Saved data entries:

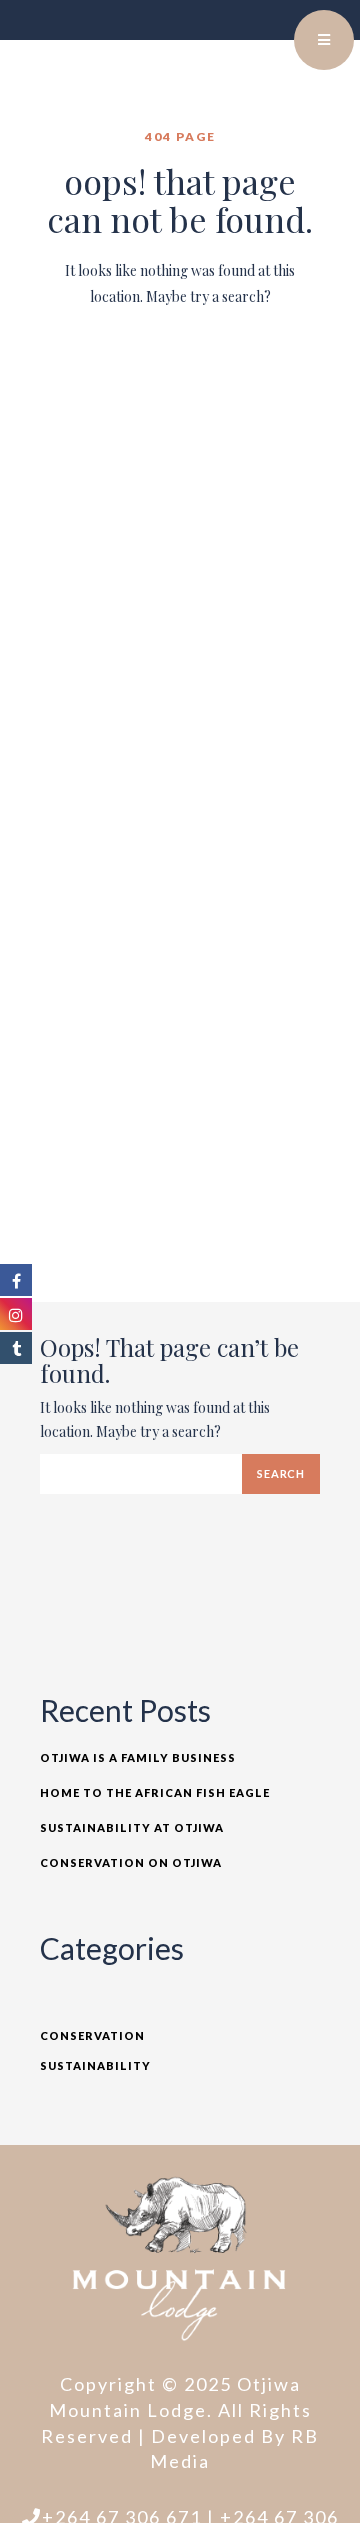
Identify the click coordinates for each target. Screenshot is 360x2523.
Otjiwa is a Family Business (138, 1757)
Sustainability (95, 2065)
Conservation (92, 2035)
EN (275, 30)
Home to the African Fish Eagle (155, 1792)
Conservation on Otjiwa (131, 1862)
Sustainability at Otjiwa (132, 1827)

## WORK INSTRUCTIONS:
Reproduce the whole of the data, word for word, and omit its pictures.

## SOLUTION FOR THIS EXERCISE:
Identify the click coordinates for each target. Screenshot is 360x2523.
Otjiwa is a Family Business (138, 1757)
Sustainability (95, 2065)
Conservation (92, 2035)
EN (275, 30)
Home to the African Fish Eagle (155, 1792)
Conservation on Otjiwa (131, 1862)
Sustainability at Otjiwa (132, 1827)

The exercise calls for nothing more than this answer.